Again, arguably the best aspect of these technologies merging into one is the context on a wealth of performance data.

“The days of a coach simply instructing a player to swing harder have resulted in scores of unnecessary injuries…SmartKage helps athletes train smarter,” Vitolo believes.

“Whether the athlete’s goal is to increase performance, regression, or performance analysis, we now have sufficient incremental and contextual data for players and their instructors to develop responsibly, and efficiently,” explains Vitolo.

Ultimately, an athlete can quantify individual triumph as follows with SmartKage: “Objective data is key to subjective success.”

Another 40 to 80 SmartKages will follow the initial installation as online booking is now available to reserve a session among the eight launch facilities, with football, lacrosse, and soccer as new verticals on the horizon for scalability.

“Our value proposition is quite simple: standardization and scale,” affirms Vitolo.

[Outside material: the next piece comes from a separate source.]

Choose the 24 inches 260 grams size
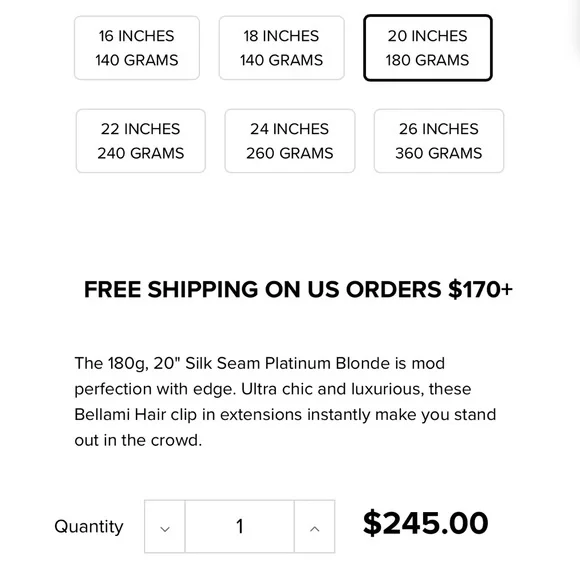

“We standardize by calibrating our equipment and environments down to the millimeter across the nation, and extend Sportvision’s F/X technologies used by every MLB team throughout the amateur and collegiate market into one invisible channel. Little League through Major League will have the same dialect of data. This standardized, scalable platform creates unprecedented efficiencies across the industry,” Vitolo continued.

This model presents an approach that’s frictionless and fair to the end-user. Baseball players don’t have to purchase external, analytical-based gear or constantly check their devices for intel, provided they regularly attend one of the batting cages where SmartKage is housed. Sportvision’s PITCHf/x and HITf/x tracking systems were originally developed in conjunction with Major League Baseball Advanced Media (MLBAM) and besides being readily operational in all of the MLB clubs, 40 minor league teams, the Nippon Professional Baseball League in Japan, and the Korean Baseball Organization possess it at its disposal as well. The virtual unilateral positioning from SmartSports and Sportvision in this space places a premium on adoption and continued conversion.

This analytical synergy should spring smart baseball players by scouting them at batting cages as Spring Training unfolds.